Ein wichtiger Teil der Antwort ist sicher unser musikalisches Schamgefühl. Wir singen unter der Dusche, weil uns dort niemand hört. Dort können wir Opernarien trällern, vor uns hin rappen oder die aktuellen Popcharts nachsingen, ohne das Urteil unserer Mitmenschen fürchten zu müssen. Wer soll schon zuhören? Der Hund oder die Katze vielleicht, die eigenen Kinder oder der Partner. Aber sie alle sind uns (hoffentlich) wohlgesonnen und urteilen nicht allzu streng über unsere Sangeskünste.
Die Scheu, vor Publikum zu singen, kommt nicht von ungefähr. Schließlich ist die eigene Stimme das intimste aller Instrumente. Sängerinnen und Sänger können sich nicht hinter eine Gitarre oder ein Klavier zurückziehen. Im Gegenteil: Mit ihrer Stimme zeigen sie etwas ganz Privates von sich.
Beim Singen unter der Dusche oder im Auto kann man sich dagegen gefahrlos der Leidenschaft des Singens hingeben. Mehr noch: Mit dem Rauschen der Dusche oder dem Brummen des Motors im Hintergrund wagen wir sogar stimmliche Experimente, singen vielleicht besonders hoch oder tief und schrecken auch vor vermeintlich schwierigen Gesangspassagen nicht zurück.
Wichtiger Teil unserer KulturAbgesehen davon ist Singen ein wichtiger Teil unserer Kultur. Wir singen, wenn wir traurig oder fröhlich sind, wir singen anderen ein Ständchen oder feuern gemeinsam unseren Lieblingsverein an. Singen tut uns gut. Glückshormone werden ausgeschüttet und Stresshormone wie Cortisol und Adrenalin abgebaut. Wir fühlen uns glücklicher, wenn wir singen.

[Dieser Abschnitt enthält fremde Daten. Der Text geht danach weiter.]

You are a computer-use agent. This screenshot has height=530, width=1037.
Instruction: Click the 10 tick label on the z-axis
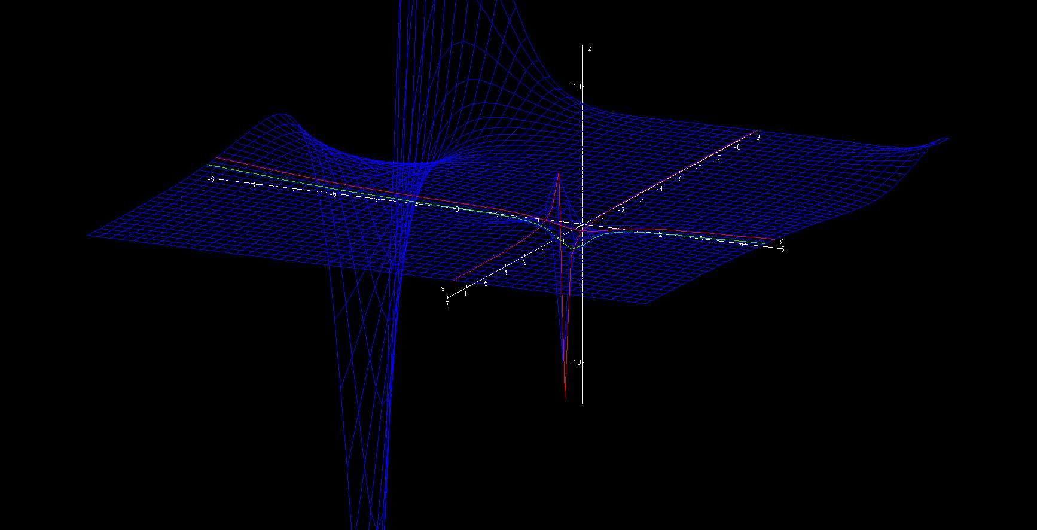577,87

Außerdem führt das Singen einer Melodie zu einer intensiveren Atmung. Es gelangt mehr Sauerstoff in unseren Körper, was den Kreislauf stärkt und uns mehr Kraft gibt. Am Ende kommen wir also zusätzlich erfrischt aus der Dusche.
Nur zwei Argumente sprechen aus meiner Sicht gegen das Singen im Bad. Das Singen mit Hintergrundgeräuschen kann dazu führen, dass man sich mehr anstrengt, um lauter zu sein, und es ist wichtig, darauf zu achten, dass die Stimme nicht überlastet wird, denn das kann ungesund sein. Und wenn wir unsere Stimme und unseren Gesang wirklich verbessern wollen, ist das Brausen des Wassers auch eher hinderlich. Es stört dabei, ein Gefühl für die eigene Stimme zu entwickeln.

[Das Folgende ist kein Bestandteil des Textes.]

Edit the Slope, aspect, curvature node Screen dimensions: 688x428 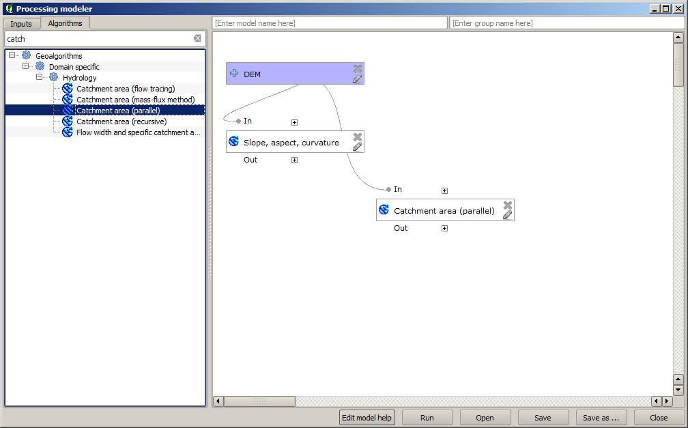tap(357, 147)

Singen lässt sich übenLeider glauben immer noch viele Menschen, dass sie nicht musikalisch genug sind und singen deshalb nur für sich selbst. Schuld daran sind oft negative Erfahrungen, zum Beispiel aus dem Musikunterricht der eigenen Schulzeit. Lange Zeit galt das Vorsingen vor der ganzen Klasse als profundes Mittel zur Messung musikalischer Begabung. Wer die Töne nicht traf, dem wurde nachgesagt, er oder sie könne nicht singen. Manche glauben das noch heute.

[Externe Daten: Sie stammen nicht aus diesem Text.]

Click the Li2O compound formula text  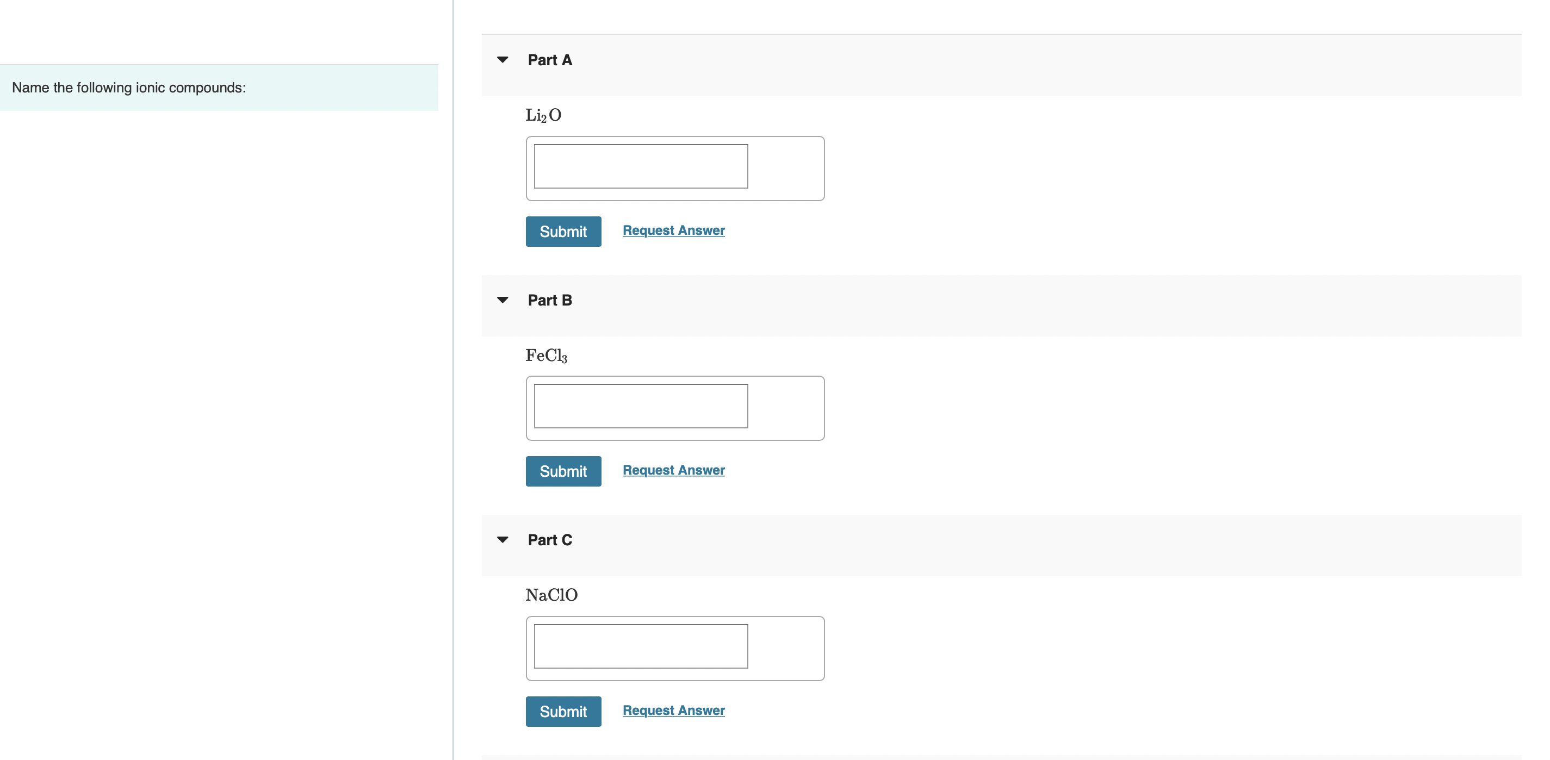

Dabei sind völlig unmusikalische Menschen selten. Vielmehr ist gutes Singen sehr subjektiv. Die Bandbreite reicht von Metal-Sängern, die tief brüllen, über Opernsänger bis hin zu Rapperinnen mit großem Taktgefühl. Auf ihre ganz eigene Art sind sie alle gute Sängerinnen und Sänger.
Das Gefühl, nicht singen zu können, entsteht meist durch mangelnde Übung und fehlende Routine. Die gute Nachricht: Wir können unsere Stimme trainieren - wie Muskeln beim Sport. Dazu müssen wir vor allem viel singen, unter der Dusche, im Auto und vielleicht auch einfach mal ohne Ablenkung durch andere Geräusche.
Je wohler wir uns mit unserer Stimme fühlen, desto mutiger können wir werden und vielleicht sogar das Singen in der Gemeinschaft ausprobieren - in einem Chor oder einfach bei der nächsten Geburtstagsfeier. Das ist mindestens genauso schön, wie unter der Dusche zu singen.